When five Columbia University students were arrested on drug charges in December, it brought up a number of troubling questions about America’s War on Drugs. It was allegedly one of the largest college-campus drug conspiracies in recent memory — run by five Ivy League students with majors like applied mathematics and anthropology.
This week, criminal defense lawyers for two of the five students announced that they plan to ask the judge to grant a diversion of the cases to a drug court, where they could be offered drug treatment instead of jail.
The arrest of five bright young people at an Ivy League university has meaning for people on both sides of drug policy, as a recent Canadian Press article examined. Proponents of harsher drug laws see privileged young men who don’t deserve a pass. Rehabilitation advocates see promising young people who should be given an opportunity to recover and contribute to society.

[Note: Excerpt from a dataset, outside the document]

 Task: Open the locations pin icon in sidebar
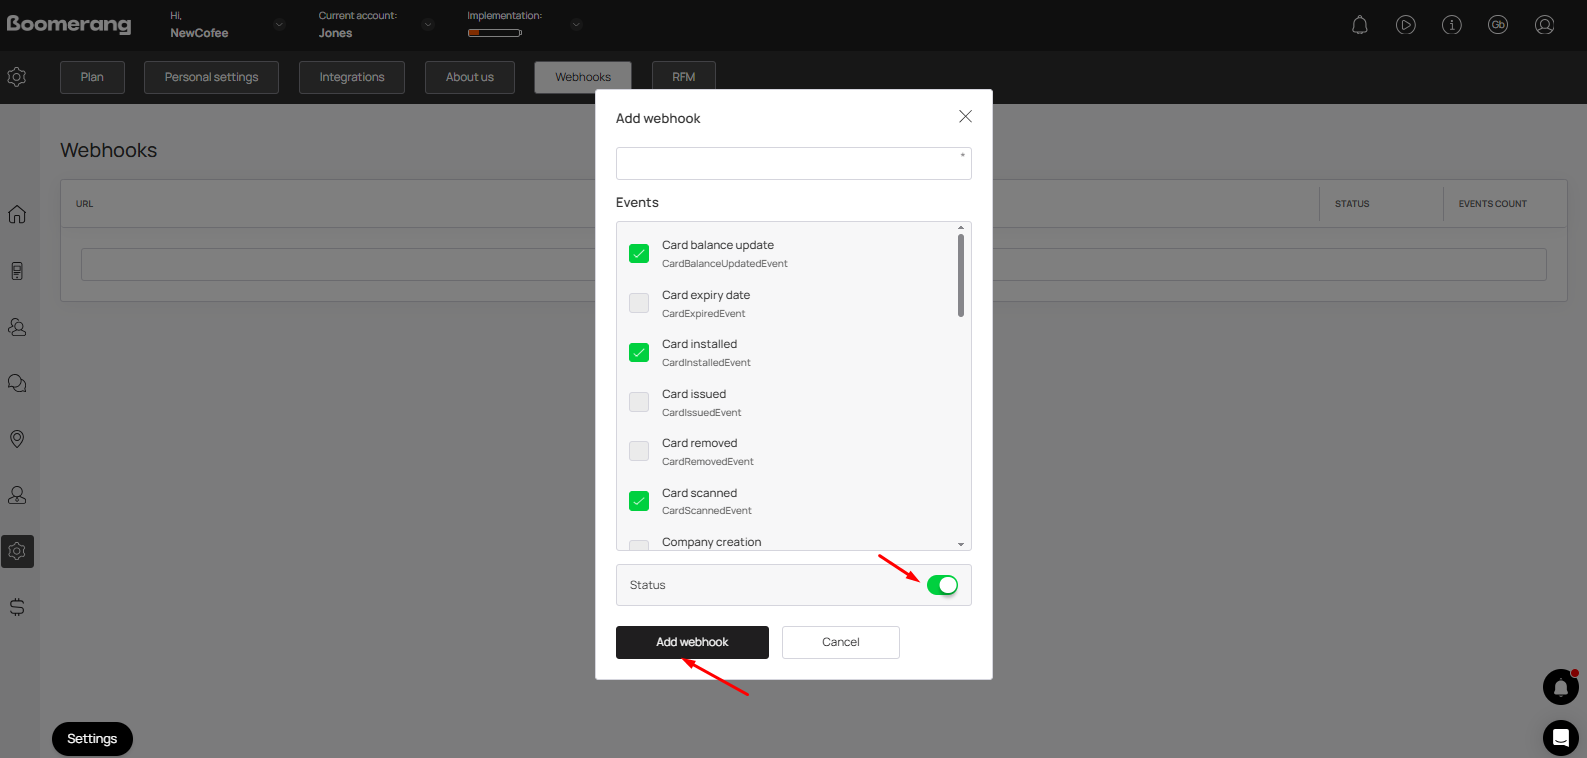17,439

In this two-part series, we will discuss the various reactions to the Columbia students’ petitions for drug diversion.
2009 drug sentencing overhaul in New York tested by privileged defendants
For decades, New York’s “Rockefeller laws” were some of the most draconian drug laws in the country, pushed into law by then-governor Nelson Rockefeller in 1973 to fight drugs’ “reign of terror.” What resulted, according to critics, was a costly, racist regime that locked up a generation of people stricken by drug addiction.
After decades of having, in 2009 New York moved away from the crackdown culture that wasn’t working and toward a system intended to reduce drug-related crime by addressing the underlying problem of addiction. It eliminated many mandatory minimum sentences, gave judges the option to sentence drug offenders to treatment, and set up a system of drug courts.
Should the 2009 reforms apply to more-or-less privileged defendants accused of conspiracy to distribute marijuana, cocaine, Ecstasy and LSD, along with possession with intent to sell prescription drugs? Even backers of the 2009 reforms find the concept challenging.
New York state representative Jeffrion Aubry represents a predominantly black district in Queens and was a key supporter of the reforms.
“[A]re we to then look at those who are less privileged in our society and may have more difficulties, and punish them more harshly, when (the students’) options were clearly more extensive?” he commented. “It’s a complex issue.”
State Senator Martin Golden opposed the changes to the drug laws and opposes diversion for the Columbia defendants.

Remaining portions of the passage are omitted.